INPUT MATERIAL:

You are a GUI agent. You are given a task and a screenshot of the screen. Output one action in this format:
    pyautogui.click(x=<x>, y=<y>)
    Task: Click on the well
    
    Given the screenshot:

==

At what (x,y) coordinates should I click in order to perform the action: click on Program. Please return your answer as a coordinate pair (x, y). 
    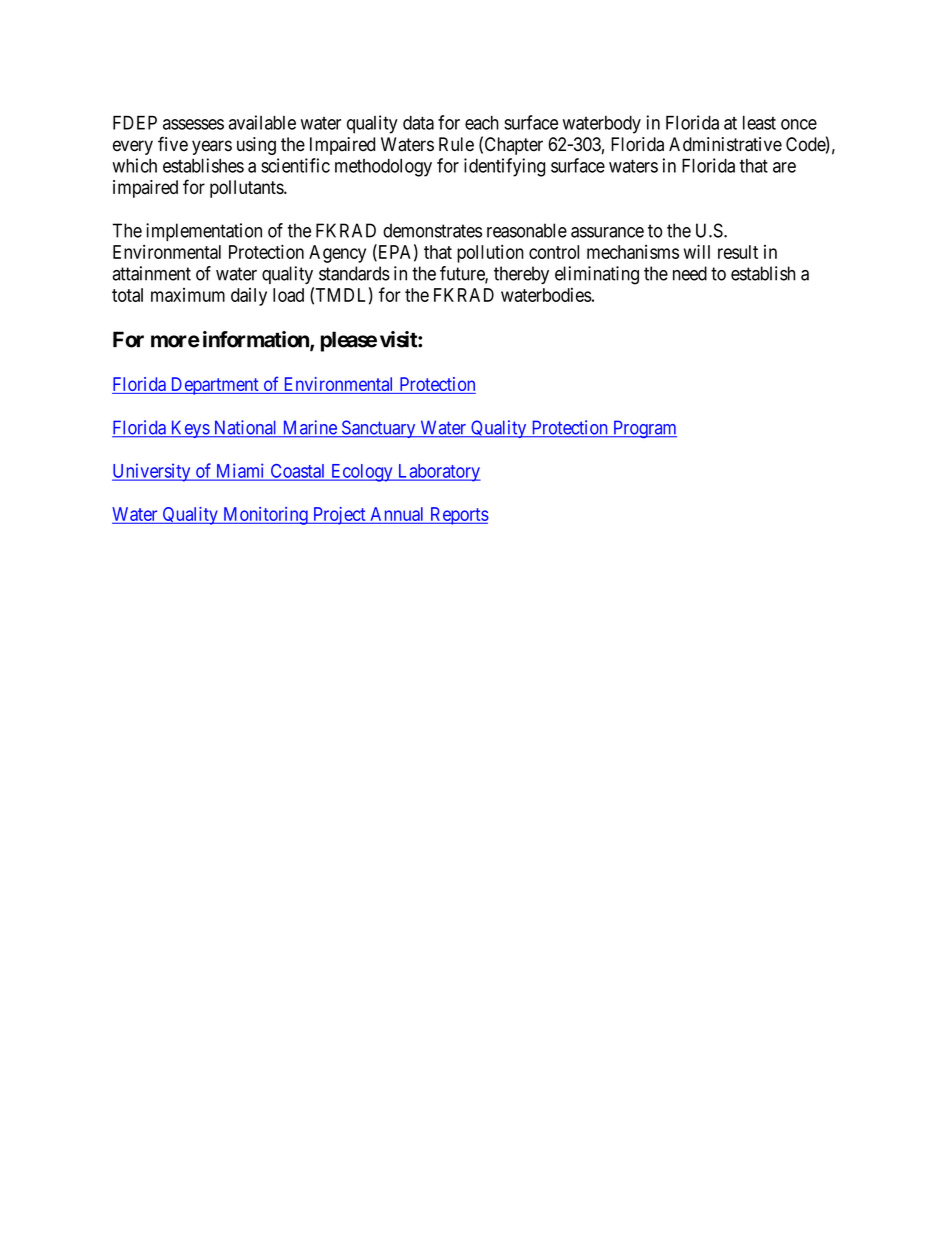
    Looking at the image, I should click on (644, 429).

* * *

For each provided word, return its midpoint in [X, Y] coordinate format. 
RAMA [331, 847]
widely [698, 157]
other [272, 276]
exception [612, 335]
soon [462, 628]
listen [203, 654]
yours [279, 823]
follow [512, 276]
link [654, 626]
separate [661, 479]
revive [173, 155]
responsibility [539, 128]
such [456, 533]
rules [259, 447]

YOUR INSTRUCTIONS:
Reproduce without change the lines of the entries above, starting at the line that contains "other [272, 276]" and ending at the line that contains "rules [259, 447]", with both of those lines included.

RESPONSE:
other [272, 276]
exception [612, 335]
soon [462, 628]
listen [203, 654]
yours [279, 823]
follow [512, 276]
link [654, 626]
separate [661, 479]
revive [173, 155]
responsibility [539, 128]
such [456, 533]
rules [259, 447]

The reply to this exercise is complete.